Single by Faster Pussycat

from the album Wake Me When It's Over
- B-side: "Slip of the Tongue"
- Released: September 1989
- Recorded: 1988
- Genre: Glam metal
- Length: 5:47
- Label: Elektra
- Songwriters: Taime Downe; Greg Steele;
- Producer: John Jansen

Faster Pussycat singles chronology
| "You're So Vain" (1990) | "House of Pain" (1989) | "Nonstop to Nowhere" (1992) |

= House of Pain (Faster Pussycat song) =

"House of Pain" is a power ballad by American heavy metal band Faster Pussycat. The song was released as the third and final single from the album Wake Me When It's Over.

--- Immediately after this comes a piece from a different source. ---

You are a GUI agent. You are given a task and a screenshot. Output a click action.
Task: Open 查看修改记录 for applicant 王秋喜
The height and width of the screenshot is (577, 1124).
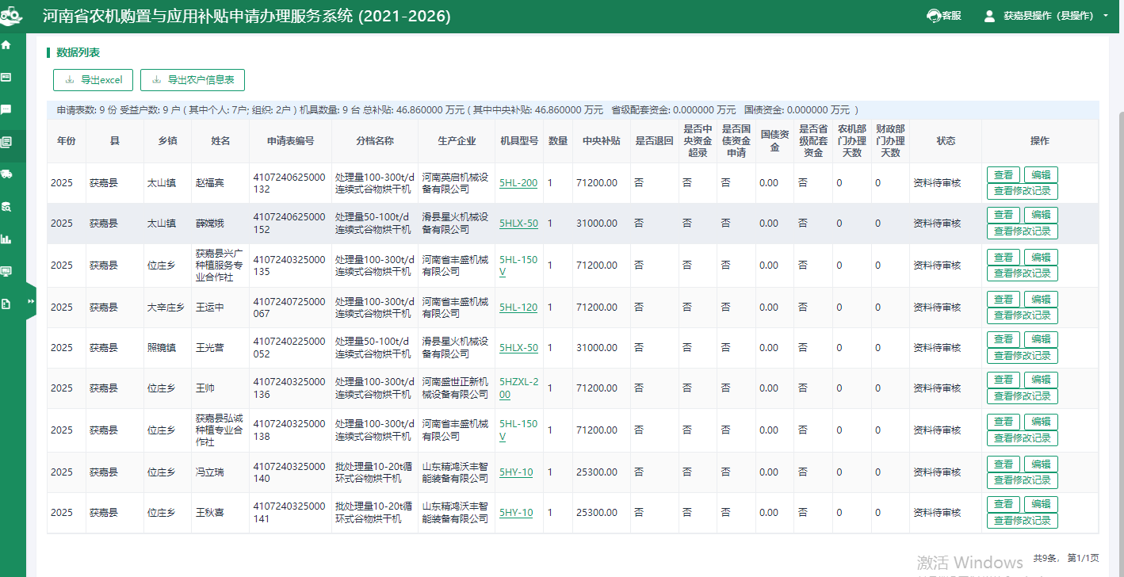click(x=1022, y=521)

It is the most popular song by the band, peaking at No. 28 on the Billboard Hot 100. The song is about Taime Downe's painful childhood experiences with having an absent father.

==Music video==
A music video was filmed for the song, which was directed by Michael Bay.

==Track listing==
- 7" single

- US 12" single

- Spain 12" single

- UK 12" single

- Cassette single

- EP single

Side A
| No. | Title | Length |
|---|---|---|
| 1. | "House of Pain" | 5:47 |

Side B
| No. | Title | Length |
|---|---|---|
| 1. | "Slip of the Tongue" | 4:27 |

Side A
| No. | Title | Length |
|---|---|---|
| 1. | "House of Pain" (radio edit) | 4:26 |

Side B
| No. | Title | Length |
|---|---|---|
| 1. | "House of Pain" (album version) | 5:47 |

Side A
| No. | Title | Length |
|---|---|---|
| 1. | "House of Pain" | 5:47 |

Side B
| No. | Title | Length |
|---|---|---|
| 1. | "Slip of the Tongue" | 4:32 |
| 2. | "Pulling Weeds" (live) | 4:32 |

Side A
| No. | Title | Length |
|---|---|---|
| 1. | "House of Pain" (radio edit) | 4:26 |

Side B
| No. | Title | Length |
|---|---|---|
| 1. | "Little Dove" (live) | 5:09 |

Side A
| No. | Title | Length |
|---|---|---|
| 1. | "House of Pain" | 5:47 |

Side B
| No. | Title | Length |
|---|---|---|
| 1. | "You're So Vain" (Carly Simon cover) | 4:08 |

| No. | Title | Length |
|---|---|---|
| 1. | "House of Pain" (album version) | 5:47 |
| 2. | "Little Dove" (live) | 5:09 |
| 3. | "Smash Alley" (live) | 3:32 |
| 4. | "Pulling Weeds" (live) | 4:32 |

==Personnel==
- Faster Pussycat
- Taime Downe – lead vocals
- Greg Steele – guitar, piano, backing vocals
- Brent Muscat – guitar
- Eric Stacy – bass guitar
- Mark Michals – drums, percussion

- Additional musicians
- Jimmy Zavala – harmonica

==Charts==

| Chart (1990) | Peak position |
|---|---|
| US Billboard Hot 100 | 28 |
| US Mainstream Rock (Billboard) | 23 |

==Use in other media==
The song was featured in the Peacemaker episode "The Choad Less Traveled". Towards the end of the episode, the titular character listens to the song while reflecting on his childhood trauma and turning to drugs and alcohol for support.